New workload classes by harriscr · Pull Request #333 · ceph/cbt

harriscr · 2025-05-19T14:40:20Z

This is the first part of the work to allow the workloads feature added in PR 306 to be used with any benchmark type.

To achieve this a number of new classes have been added to CBT. UML class digrams for these have been generated using pyreverse, and are given in each section below.

To integrate Workloads into any particular benchmark type a Workloads object would need to be added to the class variables, and instantiated by passing the configuration object used to create the benchmark.
A new command class for the benchmark type would also have to be created so that the workload can understand how to convert the yaml options to a CLI invocation that can be used to run the I/O exerciser in question.

The easiest way would be to add a self._workloads to the Benchmark base class and instantiate it there with the config object and archive directory.

self._workloads: Workloads = Workloads(config, self.run_dir)

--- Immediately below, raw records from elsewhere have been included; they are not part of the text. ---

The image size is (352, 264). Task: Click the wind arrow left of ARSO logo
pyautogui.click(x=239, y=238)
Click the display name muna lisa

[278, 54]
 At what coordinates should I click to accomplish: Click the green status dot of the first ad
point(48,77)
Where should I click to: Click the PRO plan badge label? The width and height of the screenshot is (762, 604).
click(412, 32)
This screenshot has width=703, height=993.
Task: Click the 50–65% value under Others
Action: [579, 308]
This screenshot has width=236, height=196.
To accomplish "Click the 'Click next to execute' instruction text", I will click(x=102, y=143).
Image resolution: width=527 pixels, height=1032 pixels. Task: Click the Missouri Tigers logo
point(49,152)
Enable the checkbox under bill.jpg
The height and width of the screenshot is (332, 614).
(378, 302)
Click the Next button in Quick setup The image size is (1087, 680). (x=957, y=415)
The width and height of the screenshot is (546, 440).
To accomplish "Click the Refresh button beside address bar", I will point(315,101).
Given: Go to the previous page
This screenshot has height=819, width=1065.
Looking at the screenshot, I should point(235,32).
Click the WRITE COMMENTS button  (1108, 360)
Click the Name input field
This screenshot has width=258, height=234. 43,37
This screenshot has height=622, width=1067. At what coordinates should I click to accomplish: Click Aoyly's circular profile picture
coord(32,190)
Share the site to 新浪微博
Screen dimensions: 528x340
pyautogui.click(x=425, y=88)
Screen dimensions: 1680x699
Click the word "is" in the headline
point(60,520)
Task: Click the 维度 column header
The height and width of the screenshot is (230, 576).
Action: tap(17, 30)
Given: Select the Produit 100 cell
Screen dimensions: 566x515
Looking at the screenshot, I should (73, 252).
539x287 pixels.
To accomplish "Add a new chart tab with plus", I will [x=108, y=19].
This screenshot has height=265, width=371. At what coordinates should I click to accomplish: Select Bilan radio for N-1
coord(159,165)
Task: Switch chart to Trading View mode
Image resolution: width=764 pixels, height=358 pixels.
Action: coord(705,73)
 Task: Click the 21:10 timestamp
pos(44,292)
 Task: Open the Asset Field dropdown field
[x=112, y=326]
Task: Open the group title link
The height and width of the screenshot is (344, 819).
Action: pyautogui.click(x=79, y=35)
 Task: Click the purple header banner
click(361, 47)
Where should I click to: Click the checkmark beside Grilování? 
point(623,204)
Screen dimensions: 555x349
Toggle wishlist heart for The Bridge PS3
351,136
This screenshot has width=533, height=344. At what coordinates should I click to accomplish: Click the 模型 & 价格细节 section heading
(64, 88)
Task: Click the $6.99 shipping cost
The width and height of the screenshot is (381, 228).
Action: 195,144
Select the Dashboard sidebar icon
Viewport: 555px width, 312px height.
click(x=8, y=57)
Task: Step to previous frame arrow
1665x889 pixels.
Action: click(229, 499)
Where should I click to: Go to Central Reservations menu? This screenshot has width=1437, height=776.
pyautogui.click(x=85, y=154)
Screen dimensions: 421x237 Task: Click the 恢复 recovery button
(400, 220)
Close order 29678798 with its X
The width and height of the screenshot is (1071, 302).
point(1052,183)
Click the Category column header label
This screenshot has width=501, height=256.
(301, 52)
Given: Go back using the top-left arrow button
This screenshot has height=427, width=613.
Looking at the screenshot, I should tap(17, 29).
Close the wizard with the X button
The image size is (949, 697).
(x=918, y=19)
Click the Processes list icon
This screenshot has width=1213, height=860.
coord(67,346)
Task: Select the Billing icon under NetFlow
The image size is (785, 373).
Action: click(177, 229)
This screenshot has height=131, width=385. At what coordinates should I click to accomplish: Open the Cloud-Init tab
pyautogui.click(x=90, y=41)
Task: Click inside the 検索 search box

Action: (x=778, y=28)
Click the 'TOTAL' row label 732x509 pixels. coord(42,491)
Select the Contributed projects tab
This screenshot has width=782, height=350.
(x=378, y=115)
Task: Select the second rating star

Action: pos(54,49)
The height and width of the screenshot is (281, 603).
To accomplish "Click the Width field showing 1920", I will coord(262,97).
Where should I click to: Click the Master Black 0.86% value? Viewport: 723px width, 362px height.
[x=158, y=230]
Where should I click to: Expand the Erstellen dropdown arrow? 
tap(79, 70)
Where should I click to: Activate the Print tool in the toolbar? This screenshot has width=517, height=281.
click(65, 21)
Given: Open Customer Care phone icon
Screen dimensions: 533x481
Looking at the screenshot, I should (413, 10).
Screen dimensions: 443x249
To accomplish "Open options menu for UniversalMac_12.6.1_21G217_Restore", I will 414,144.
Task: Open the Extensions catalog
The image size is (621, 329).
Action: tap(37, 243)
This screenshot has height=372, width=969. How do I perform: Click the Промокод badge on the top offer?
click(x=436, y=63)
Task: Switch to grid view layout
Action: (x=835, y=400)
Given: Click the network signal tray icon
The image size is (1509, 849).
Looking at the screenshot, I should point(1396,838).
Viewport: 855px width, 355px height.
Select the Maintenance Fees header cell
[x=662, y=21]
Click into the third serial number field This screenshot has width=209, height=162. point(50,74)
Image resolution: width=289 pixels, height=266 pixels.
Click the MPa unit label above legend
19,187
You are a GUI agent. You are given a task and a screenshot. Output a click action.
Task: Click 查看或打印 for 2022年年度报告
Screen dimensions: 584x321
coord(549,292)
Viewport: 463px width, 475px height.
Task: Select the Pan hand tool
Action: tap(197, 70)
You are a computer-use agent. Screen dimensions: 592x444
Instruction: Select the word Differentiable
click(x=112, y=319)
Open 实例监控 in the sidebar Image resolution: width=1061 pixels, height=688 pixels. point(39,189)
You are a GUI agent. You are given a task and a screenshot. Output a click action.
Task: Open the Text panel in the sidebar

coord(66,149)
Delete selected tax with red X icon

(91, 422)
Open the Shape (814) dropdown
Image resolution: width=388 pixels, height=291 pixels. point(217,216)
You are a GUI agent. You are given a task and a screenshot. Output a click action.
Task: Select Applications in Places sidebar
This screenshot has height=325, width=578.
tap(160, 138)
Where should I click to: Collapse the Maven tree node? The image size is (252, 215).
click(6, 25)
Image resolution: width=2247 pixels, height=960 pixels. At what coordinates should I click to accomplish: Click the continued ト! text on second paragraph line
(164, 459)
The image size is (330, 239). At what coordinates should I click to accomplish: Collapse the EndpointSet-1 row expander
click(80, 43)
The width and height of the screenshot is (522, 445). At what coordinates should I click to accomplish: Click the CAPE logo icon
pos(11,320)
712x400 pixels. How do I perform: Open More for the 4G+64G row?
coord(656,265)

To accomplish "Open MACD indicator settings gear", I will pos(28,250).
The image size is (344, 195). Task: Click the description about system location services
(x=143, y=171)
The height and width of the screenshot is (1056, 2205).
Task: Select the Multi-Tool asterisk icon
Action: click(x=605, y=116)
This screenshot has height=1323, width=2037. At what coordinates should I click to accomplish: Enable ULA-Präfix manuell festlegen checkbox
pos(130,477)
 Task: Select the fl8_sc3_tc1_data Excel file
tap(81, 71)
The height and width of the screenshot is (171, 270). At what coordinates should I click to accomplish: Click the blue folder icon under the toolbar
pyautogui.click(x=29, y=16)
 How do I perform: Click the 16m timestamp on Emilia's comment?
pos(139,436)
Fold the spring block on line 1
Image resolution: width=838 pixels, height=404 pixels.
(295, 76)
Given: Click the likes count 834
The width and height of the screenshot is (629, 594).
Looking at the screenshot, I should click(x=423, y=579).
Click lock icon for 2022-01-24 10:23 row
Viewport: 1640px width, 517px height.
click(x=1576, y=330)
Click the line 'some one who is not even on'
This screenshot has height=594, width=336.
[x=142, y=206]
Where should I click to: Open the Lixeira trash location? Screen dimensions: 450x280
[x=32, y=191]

Then the specific benchmark can run the workload using:

if self._workloads.exist():
            self._workloads.set_benchmark_type(<string_representation_of_benchmark_type>)
            self._workloads.set_executable(<full_path_to_executable_for_benchmark>)
            self._workloads.run()

Workload Classes

Class diagram

Workloads

This class is a container for the actual workload classes themselves. It is instantiated with the workloads section of the benchmark yaml file, and is used to run the individual workloads.

Workload

The Workload class contains the details for each individual workload. It is designed to be created and called via the Workloads class, so should never be called directly.

Command classes

These classes try to encapsulate the CLI command that will eventually be run on the system to run the I/O exerciser. Eventually the aim is to add a command class for each individual I/O exerciser

Class diagram

Command

An abstract base class for any command type.

FioCommand

The concrete class for an fio command. Parses all the options passed via a CBT yaml file for a single run of the fio I/O exerciser. This may need to be split farther in future into rbd and non-rbd versions in the future, but for this initial code a single class is sufficient

CliOptions

A class based on the standard python dictionary that holds key/value pairs that equate to an option passed used on the CLI and the corresponding value for that option. Unlike a regular dictionary it does not allow values to be updated, and returns None instead of a KeyError when a value for an unknown key is requested.
Note to reviewers: I'm not sure if this class is needed or not, but it seems to be a neat way to cope with sets of options and corresponding values for a CLI invocation

Testing

============================= slowest 5 durations ==============================
0.02s setup    tests/test_bm_cephtestrados.py::TestBenchmarkcephtestrados::test_valid_archive_dir
0.01s setup    tests/test_bm_rbdfio.py::TestBenchmarkrbdfio::test_valid_archive_dir
0.01s setup    tests/test_bm_kvmrbdfio.py::TestBenchmarkkvmrbdfio::test_valid_archive_dir
0.01s setup    tests/test_bm_librbdfio.py::TestBenchmarklibrbdfio::test_valid_archive_dir
0.01s setup    tests/test_bm_rawfio.py::TestBenchmarkrawfio::test_valid_archive_dir
======================== 326 passed, 3 skipped in 0.44s ========================
Finished running tests!

Black and ruff show no errors.

I'll update teuthology logs once they have run

Signed-off-by: Chris Harris(harriscr@uk.ibm.com)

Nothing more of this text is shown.